Product manager at the social media firm, Annie Ta, said: “Pinterest is the home of inspiration, but it’s hard to be inspired if you don’t feel represented. We’re making each person’s Pinterest experience more relevant to them through new technology and ways to control the beauty results they see.
“With these updates, Pinterest is becoming a more inclusive place to discover and shop for beauty ideas. No one should have to work extra hard to uncover personalised ideas and all should feel welcome. A more diverse Pinterest is a more useful, positive and powerful one.”
“Pinterest is the home of inspiration, but it’s hard to be inspired if you don’t feel represented.”
The desire for personalised skin and hair care continues to grow on the image sharing website.
‘Grey hair on dark skin women’, ‘soft natural makeup for Black women’ and ‘nude lipstick for dark skin’ were among some of the top trending beauty searches in June of this year, according to a statement issued by Pinterest.
Users searched for ‘natural hairstyles’ and ‘Black girls with freckles’ twice as much since June 2019 and ‘natural curly hair cuts’ six-times more.

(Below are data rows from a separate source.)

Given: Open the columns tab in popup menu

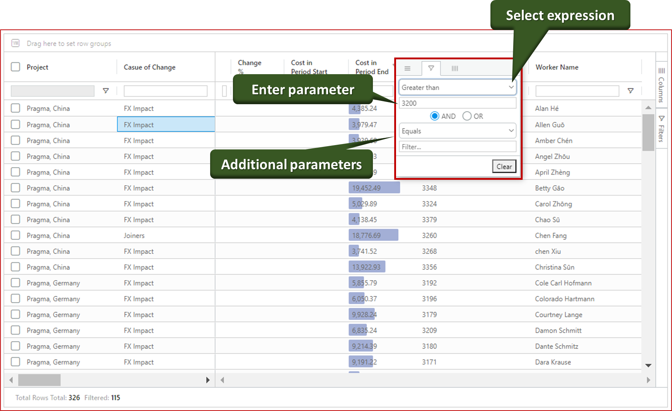Looking at the screenshot, I should [x=455, y=68].
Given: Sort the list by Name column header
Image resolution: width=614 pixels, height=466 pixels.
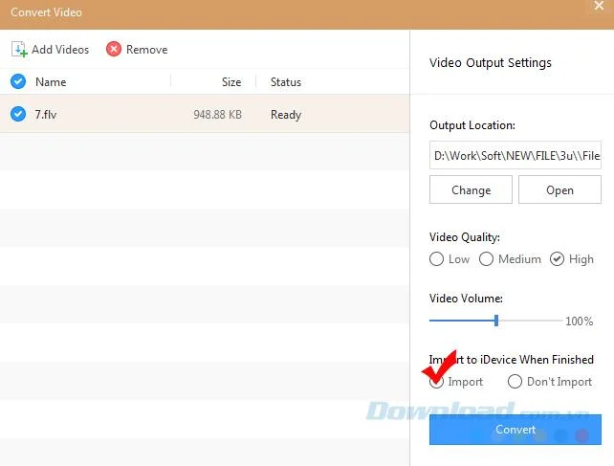Looking at the screenshot, I should [x=51, y=82].
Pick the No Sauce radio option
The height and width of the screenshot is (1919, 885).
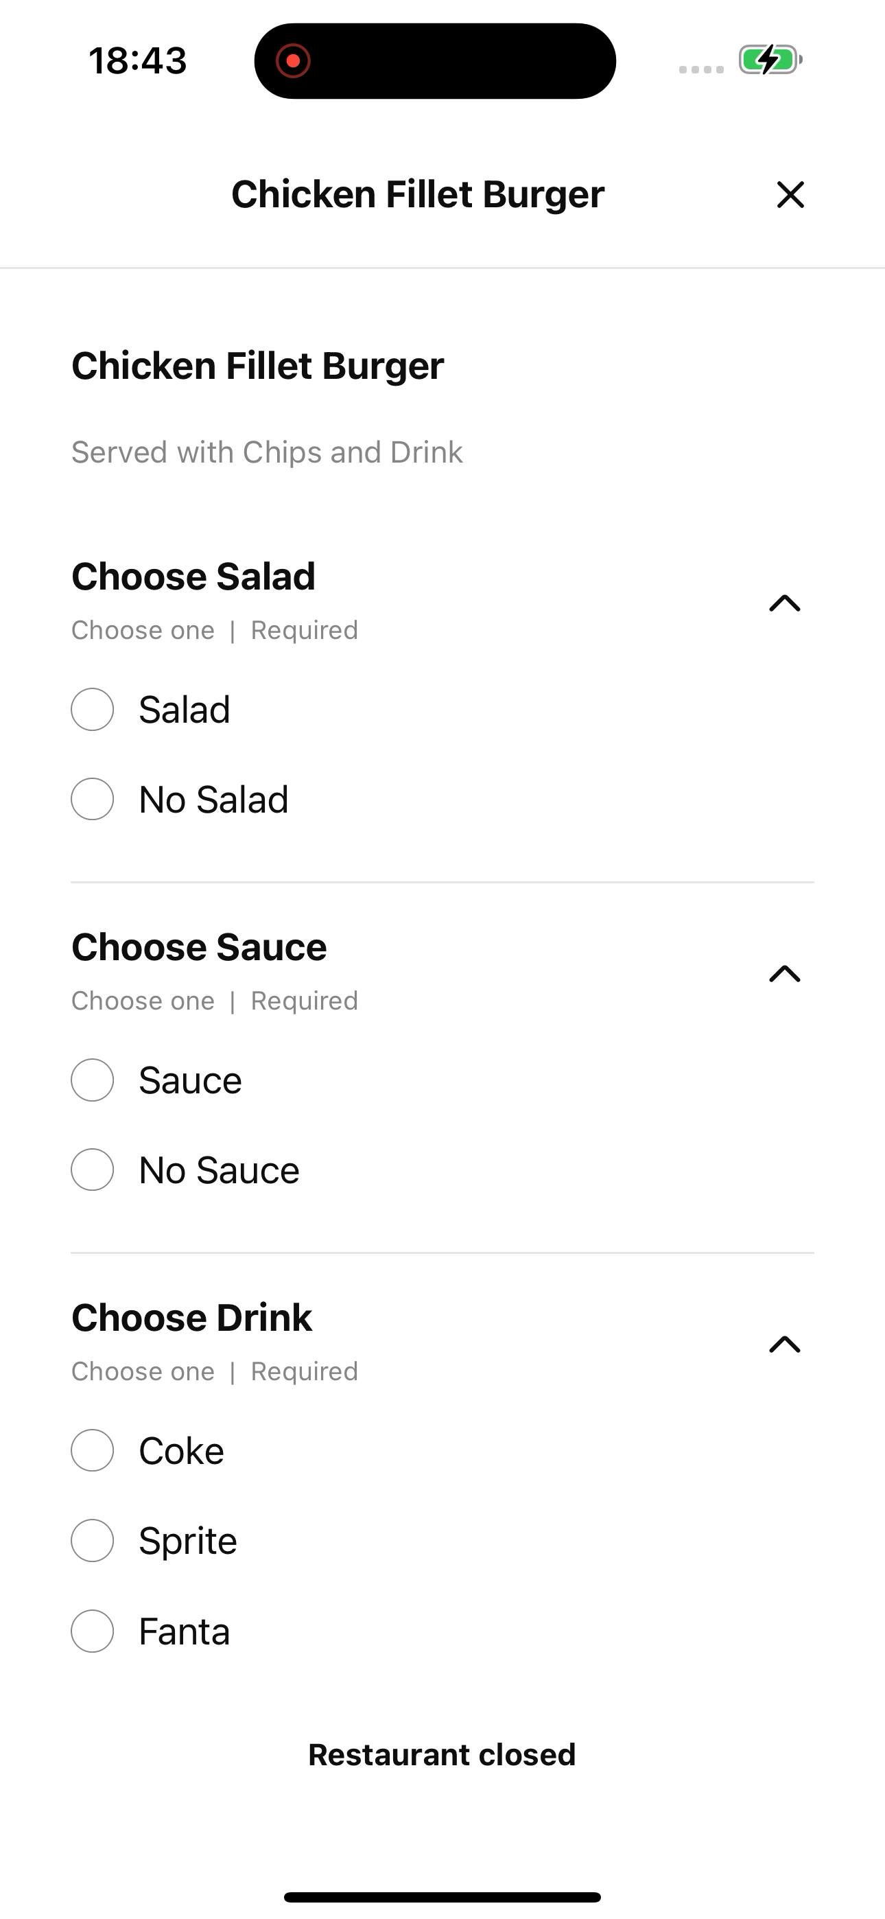[92, 1170]
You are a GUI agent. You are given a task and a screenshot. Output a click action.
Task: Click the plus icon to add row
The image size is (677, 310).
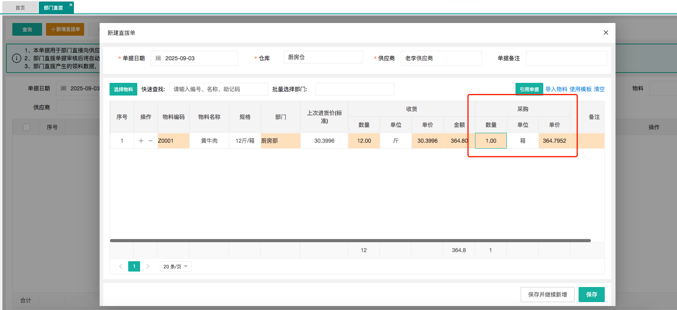tap(141, 141)
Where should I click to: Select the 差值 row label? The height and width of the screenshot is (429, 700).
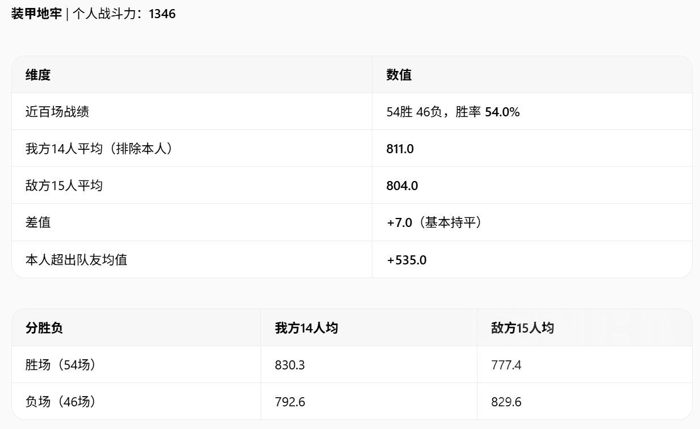pos(38,222)
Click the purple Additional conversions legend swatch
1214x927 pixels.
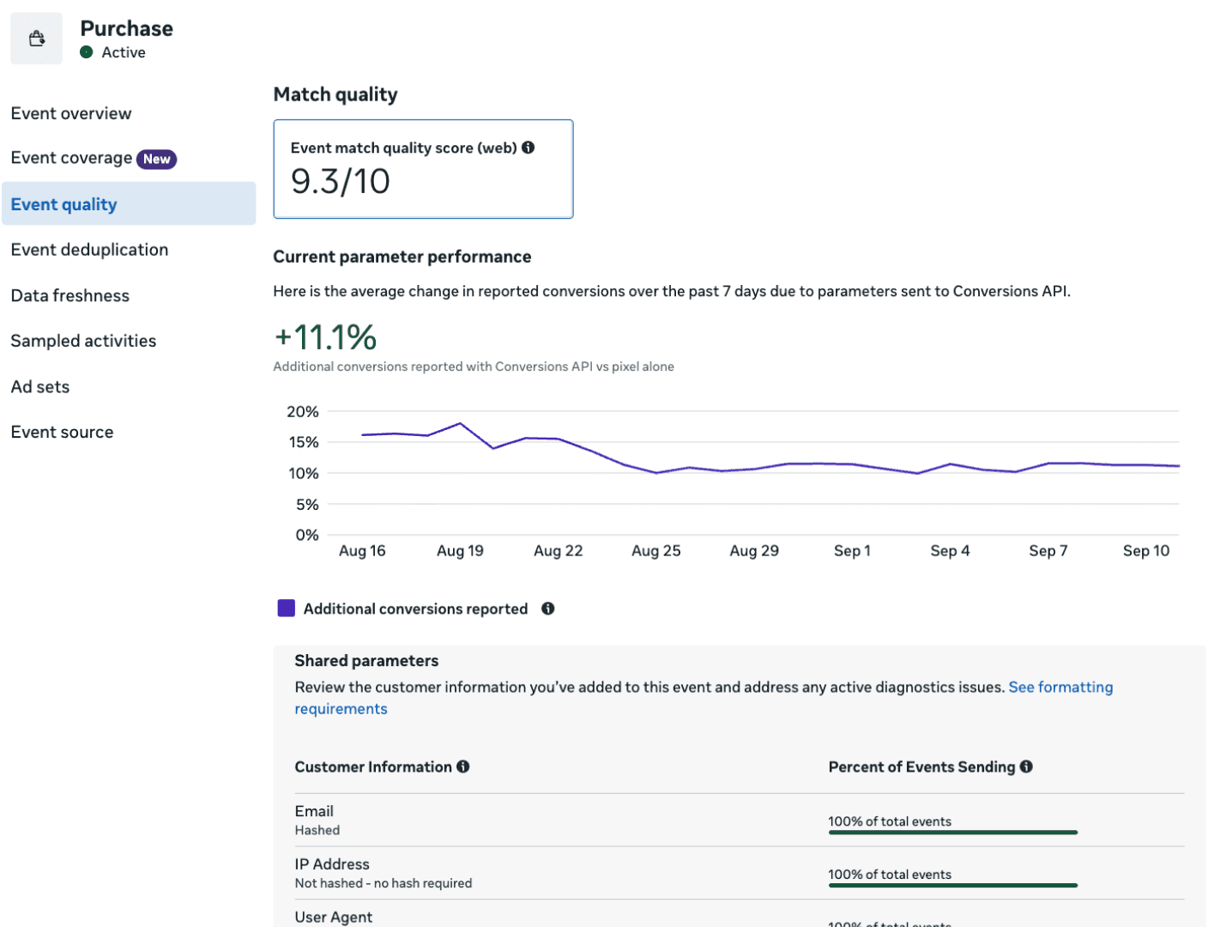[287, 609]
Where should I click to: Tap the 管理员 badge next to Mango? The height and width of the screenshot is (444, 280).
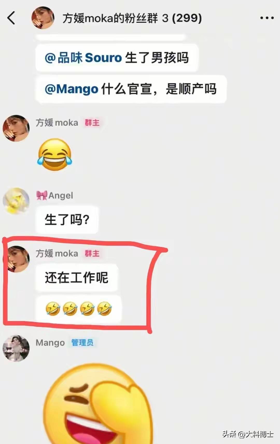[x=82, y=343]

These results signal a huge shift in beauty ideals with both men and women embracing their natural beauty.
Although Pinterest’s skin tone ranges feature first launched in 2018, recent developments in the technology means its algorithms are three-times more likely to detect multiple skin tones across fashion and beauty pins.
This will quadruple the number of recommendations shoppers receive and give them more buying power.
Londoner Chloe Pierre, who founded the wellness brand and community thy.self, said it’s about time brands acknowledged that consumers need to feel seen.
“Everyone wants to feel seen and it’s about time for all brands to get on board.”
“Everyone wants to feel seen and it’s about time for all brands to get on board. This is a great tool to make people feel seen, heard and it benefits everyone,” Chloe said.
“It’s great to know Pinterest will have a plethora of diverse beauty examples and inspiration to help grow the industry and that’s what inclusivity is. Features like this will help drive cultural change and make people feel good about themselves.”
What we will have to wait a little bit longer for in the UK is Pinterest’s virtual lipstick experience, which is currently only available in the US.
Try On lets Pinners virtually experiment with more than 10,000 lipstick colours from favourite brands like NARS to luxury newbies Cle de Peau and Thrive Causemetics – the cosmetics brand that gives back to female-focused causes.